Pence advierte a Kim de que no ponga a prueba a Trump

«La era de la paciencia estratégica se ha terminado». Con estas palabras, el vicepresidente de EE UU, Mike Pence, advirtió ayer desde Seúl a Corea del Norte de que el país comunista no debería poner a prueba la determinación del presidente estadounidense, Donald Trump, quien ya ha dejado bien claro qué política va a seguir en otros países como Siria o Afganistán. «Todas las opciones están sobre la mesa», declaró Pence desde una aldea situada en la conocida como Zona Desmilitarizada (DMZ), un área de unos dos kilómetros que separa las dos Coreas a lo largo del paralelo 38. «Derrotaremos cualquier tipo de ataque y haremos frente a cualquier provocación nuclear o de misiles con una respuesta apabullante», aseguró tras reunirse con el presidente en funciones surcoreano, Hwang Kyo Anh.

En la segunda jornada de su visita al país, el tono del discurso de Pence recordó al que el secretario de Estado norteamericano, Rex Tillerson, había realizado el mes pasado en su visita a la región. Si entonces de fondo se encuentran las tradicionales maniobras militares entre Corea del Sur y Estados Unidos, en esta ocasión el escenario es bien distinto. Corea del Norte acaba de celebrar el aniversario del nacimiento de Kim Il Sung, abuelo del actual líder Kim Jong Un, con un gran desfile militar en el que enseñó a la comunidad internacional lo que parecía ser un misil balístico intercontinental (ICBM) capaz de alcanzar territorio norteamericano. Una exhibición de fuerza con la que mostró su poderío bélico en medio de la creciente tensión por el envío de un portaaviones americano a la península. Precisamente, Pyongyang dio la bienvenida a Pence el domingo con el lanzamiento fallido de un misil que «estalló casi de inmediato».

«Queremos que Corea del Norte abandone su imprudente trayectoria de desarrollo de armas nucleares», aseveró Pence, quien explicó que Washington apuesta por encontrar una solución pacífica y diplomática a la amenaza norcorenana. En la misma línea, el mandatario estadounidense manifestó que el compromiso de Washington con su aliado es «férreo e inmutable».

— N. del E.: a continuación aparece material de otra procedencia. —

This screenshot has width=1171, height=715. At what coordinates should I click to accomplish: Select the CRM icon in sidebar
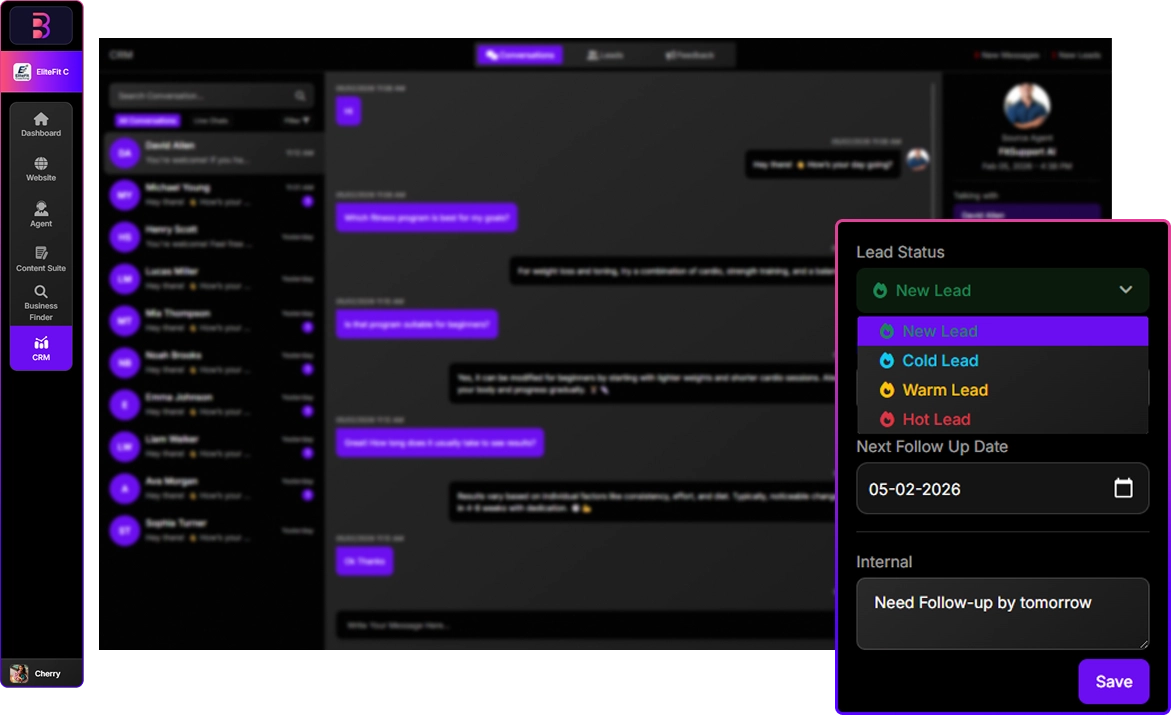coord(41,348)
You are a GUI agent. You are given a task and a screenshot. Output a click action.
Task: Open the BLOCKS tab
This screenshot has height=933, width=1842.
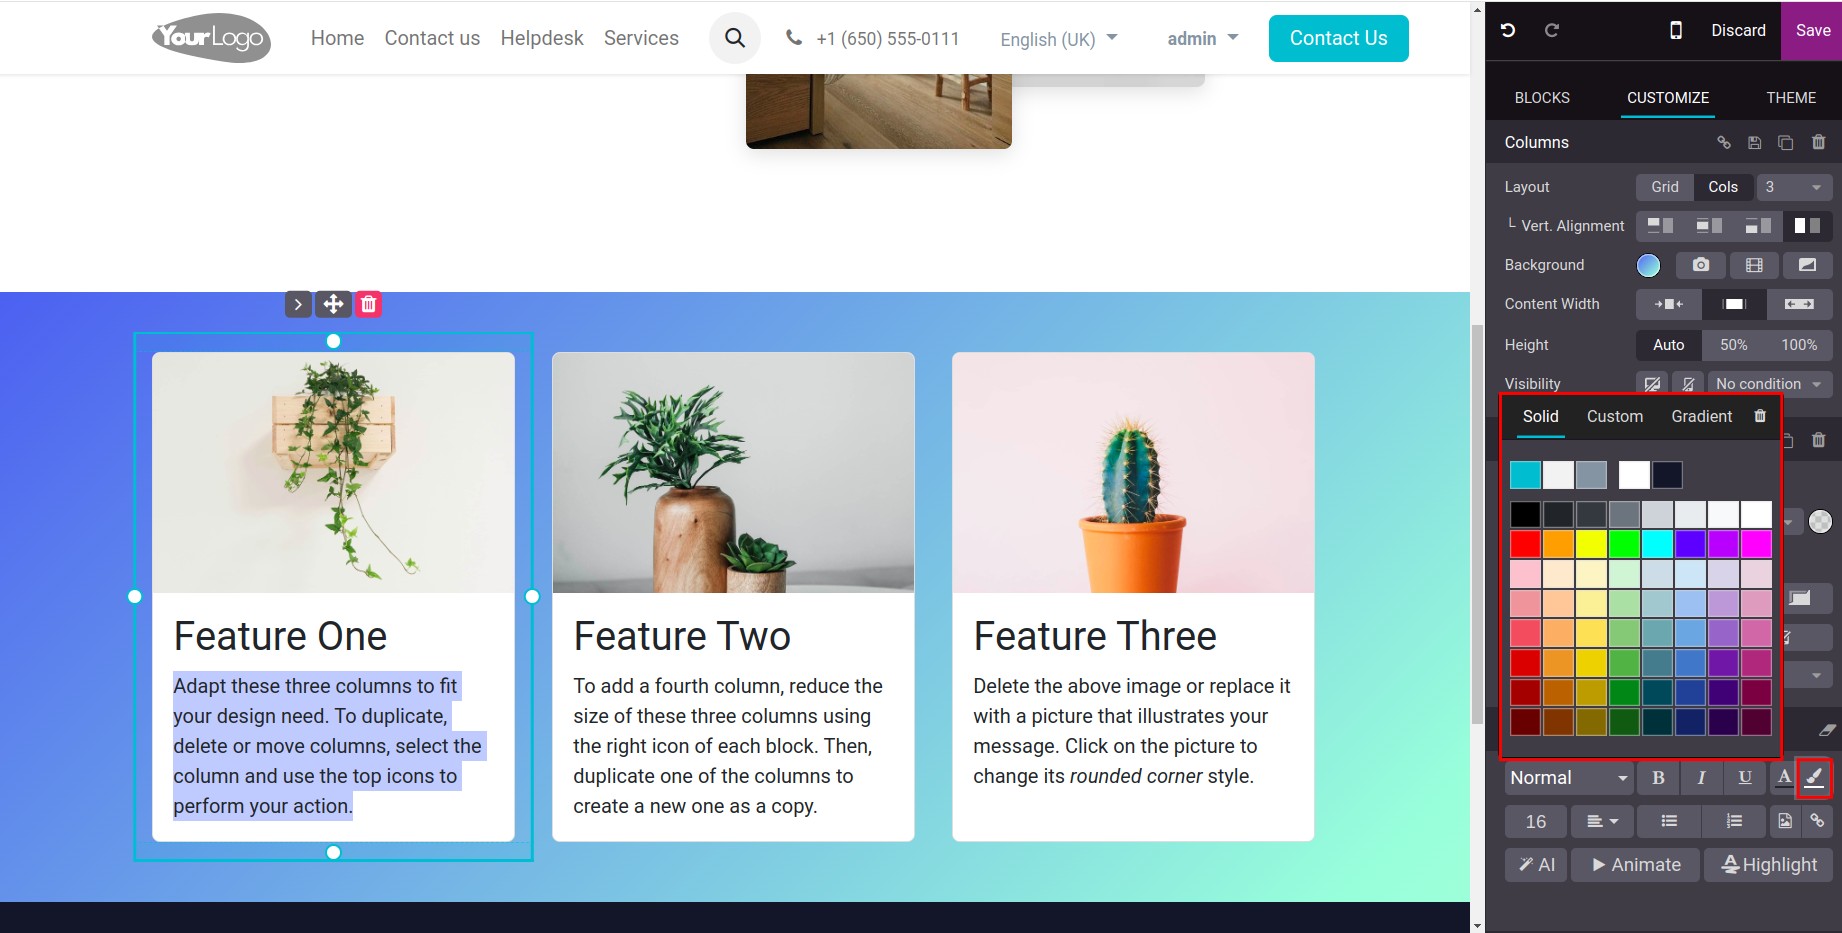pyautogui.click(x=1541, y=98)
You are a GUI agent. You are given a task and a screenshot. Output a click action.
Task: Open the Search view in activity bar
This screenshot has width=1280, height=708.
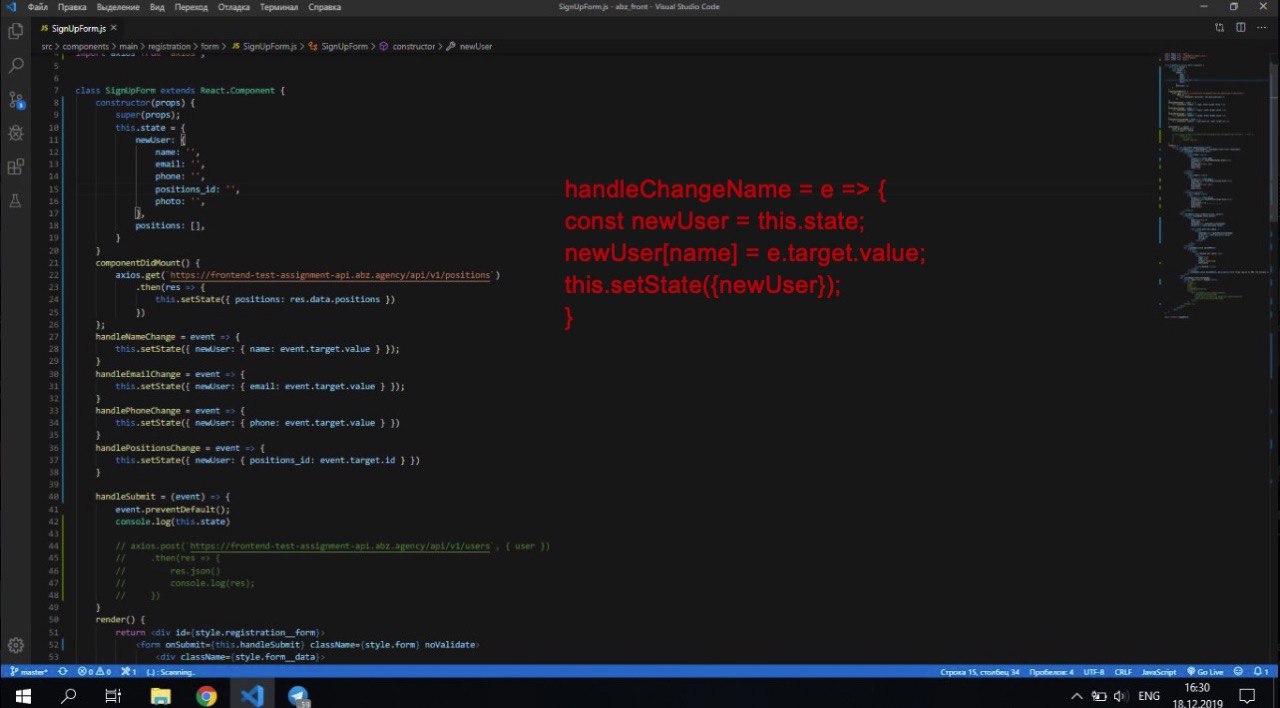[16, 66]
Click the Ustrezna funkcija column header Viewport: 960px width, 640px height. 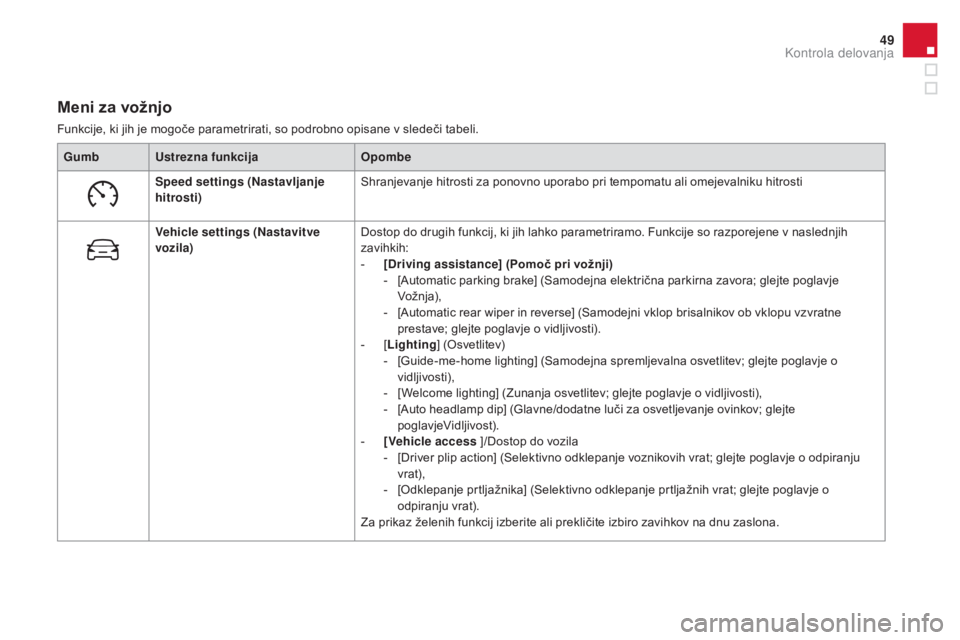(x=207, y=158)
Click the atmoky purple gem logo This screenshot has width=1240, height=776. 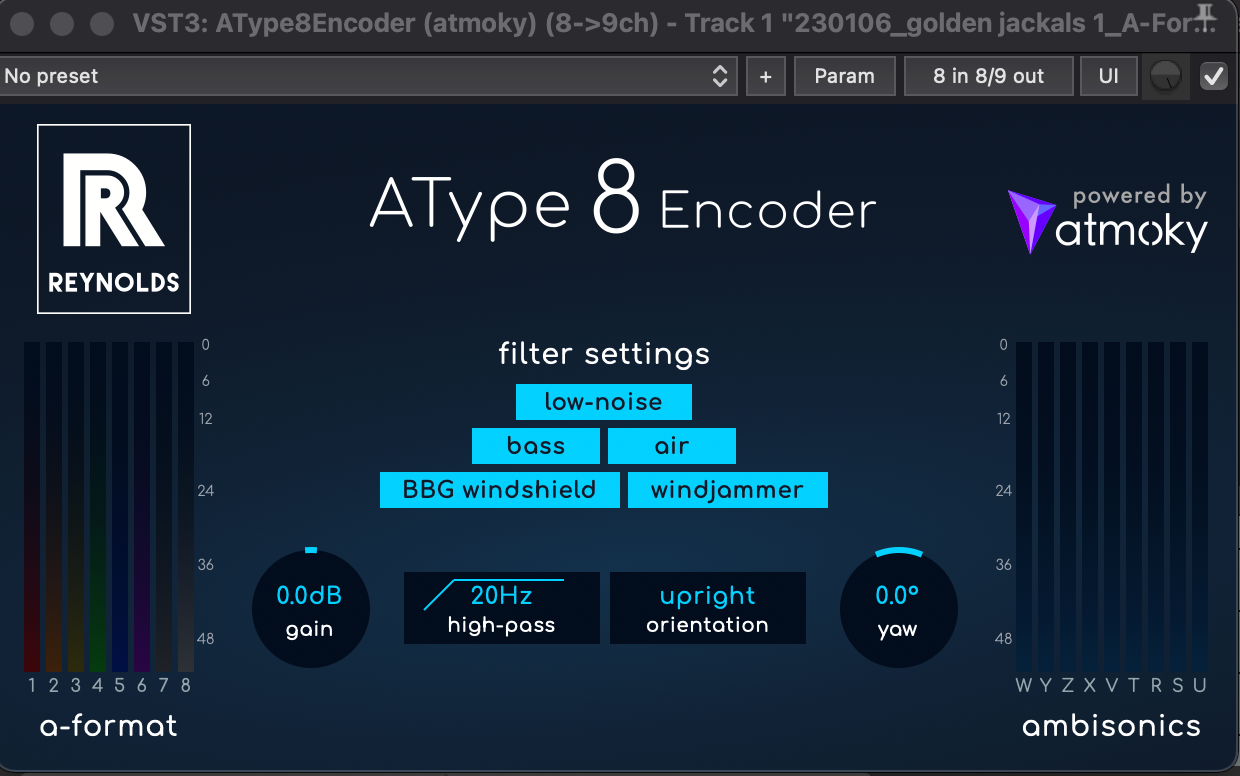[x=1030, y=220]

Mientras, el pasado domingo el consejero de Seguridad Nacional de Trump, HR McMaster, confirmaba que el envío del buque de guerra a la península coreana fue un gesto pensado para que China presionara a su vecino y le urgiera a abandonar su carrera nuclear y armamentística, Pence admitía que «como el presidente ha dejado muy claro, o China trata este problema o Estados Unidos y nuestros aliados lo harán».

A la espera de que el gigante asiático dé un nuevo paso, diversos expertos en Corea del Norte coincidieron en que era de esperar que el régimen de Pyongyang continuara con su programa de misiles balísticos, posiblemente incluyendo una prueba en un ICBM, una medida que incrementaría dramáticamente la presión sobre Washington para que actúe.

Para Daniel Pinkston, experto en Corea del Norte en la Universidad Troy de Seúl, el lanzamiento del misil del domingo fue una «fuerte señal de desafío». «Corea del Norte tiene un plan de desarrollo a largo plazo y una estrategia para adquirir armas nucleares fiables», declaró Pinkston al diario británico de «The Guardian». «Adquirir tal capacidad requiere pruebas. No tengo ninguna razón para creer que Corea del Norte deje de probar los misiles hasta que tengan una gran confianza en la fiabilidad de las ojivas nucleares. Y tampoco tengo ninguna razón para creer que cesarán las pruebas de lanzamiento de misiles», añadió.